Text under study »
+===+

Carpolobia lutea
- Conservation status: Least Concern (IUCN 3.1)

Scientific classification
- Kingdom: Plantae
- Clade: Embryophytes
- Clade: Tracheophytes
- Clade: Spermatophytes
- Clade: Angiosperms
- Clade: Eudicots
- Clade: Rosids
- Order: Fabales
- Family: Polygalaceae
- Genus: Carpolobia
- Species: C. lutea
- Binomial name: Carpolobia lutea G.Don
- Synonyms: Carpolobia caudata Burtt Davy

= Carpolobia lutea =

- Genus: Carpolobia
- Species: lutea
- Authority: G.Don
- Conservation status: LC
- Synonyms: Carpolobia caudata Burtt Davy

Species of flowering plant

Carpolobia lutea is a plant species in the milkwort family (Polygalaceae). It is native to rainforests and the banks of streams with altitudes below 400 m in coastal areas of West Africa. C. lutea was first formally named by George Don in 1831. According to the IUCN Red List, its population is stable and its conservation status is categorized as "least concern".

==Description==
Carpolobia lutea is a shrub or small tree which can have a height of up to 15 ft.The petals of the plant's flowers are initially white with purple markings at the base of the upper petals before turning yellowish orange. It also produces fruits which are orange when ripe. It closely resembles C. alba.

==Uses==
It is used by the local people as a stomach medicine, to cure bone fractures, and to boost male sexual performance. Some of its extracts were found to be effective against some bacterial and fungal strains. Its leaves are cultivated to be eaten as vegetables and the fruits are also eaten.

+===+

Data excerpts »
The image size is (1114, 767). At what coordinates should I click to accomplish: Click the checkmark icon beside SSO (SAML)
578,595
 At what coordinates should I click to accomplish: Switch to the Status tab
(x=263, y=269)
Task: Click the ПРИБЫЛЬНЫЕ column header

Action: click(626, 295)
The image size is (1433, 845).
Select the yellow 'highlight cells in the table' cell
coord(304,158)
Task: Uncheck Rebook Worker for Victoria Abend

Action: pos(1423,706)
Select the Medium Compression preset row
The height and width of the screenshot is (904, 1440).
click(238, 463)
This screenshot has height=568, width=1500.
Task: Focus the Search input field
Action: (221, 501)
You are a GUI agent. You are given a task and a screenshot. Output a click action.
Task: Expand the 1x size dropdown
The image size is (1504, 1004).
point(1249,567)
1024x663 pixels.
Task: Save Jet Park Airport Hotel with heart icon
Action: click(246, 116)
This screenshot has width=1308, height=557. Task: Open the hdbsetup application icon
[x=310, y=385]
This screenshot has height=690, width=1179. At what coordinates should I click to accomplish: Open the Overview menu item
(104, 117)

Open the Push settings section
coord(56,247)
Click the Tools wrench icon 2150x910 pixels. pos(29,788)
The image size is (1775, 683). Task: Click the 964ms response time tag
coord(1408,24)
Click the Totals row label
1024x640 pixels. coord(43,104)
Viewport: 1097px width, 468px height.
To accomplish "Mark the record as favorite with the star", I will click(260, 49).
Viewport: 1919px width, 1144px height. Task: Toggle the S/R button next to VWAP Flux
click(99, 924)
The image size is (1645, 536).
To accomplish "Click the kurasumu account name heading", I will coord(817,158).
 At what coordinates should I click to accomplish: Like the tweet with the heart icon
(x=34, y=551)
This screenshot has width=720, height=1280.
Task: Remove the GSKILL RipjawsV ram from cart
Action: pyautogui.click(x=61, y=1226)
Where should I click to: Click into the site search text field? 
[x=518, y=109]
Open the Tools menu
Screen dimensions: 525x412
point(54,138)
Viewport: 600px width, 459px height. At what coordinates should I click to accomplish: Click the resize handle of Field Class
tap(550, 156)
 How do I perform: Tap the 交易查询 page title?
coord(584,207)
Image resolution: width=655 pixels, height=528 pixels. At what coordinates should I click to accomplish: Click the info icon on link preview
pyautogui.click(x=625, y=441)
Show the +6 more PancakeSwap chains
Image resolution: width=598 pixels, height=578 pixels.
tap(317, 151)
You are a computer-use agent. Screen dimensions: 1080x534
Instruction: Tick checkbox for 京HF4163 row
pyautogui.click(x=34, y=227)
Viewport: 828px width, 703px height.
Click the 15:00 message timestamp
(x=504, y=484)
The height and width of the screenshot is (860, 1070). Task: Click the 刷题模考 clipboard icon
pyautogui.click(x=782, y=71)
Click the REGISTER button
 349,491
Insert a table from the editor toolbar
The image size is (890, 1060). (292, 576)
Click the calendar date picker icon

+===+

Reproduce word for word the passage of the Carpolobia lutea text above that lies between "Species of flowering" and "resembles C. alba.", inclusive.

Solution to this task »
Species of flowering plant

Carpolobia lutea is a plant species in the milkwort family (Polygalaceae). It is native to rainforests and the banks of streams with altitudes below 400 m in coastal areas of West Africa. C. lutea was first formally named by George Don in 1831. According to the IUCN Red List, its population is stable and its conservation status is categorized as "least concern".

==Description==
Carpolobia lutea is a shrub or small tree which can have a height of up to 15 ft.The petals of the plant's flowers are initially white with purple markings at the base of the upper petals before turning yellowish orange. It also produces fruits which are orange when ripe. It closely resembles C. alba.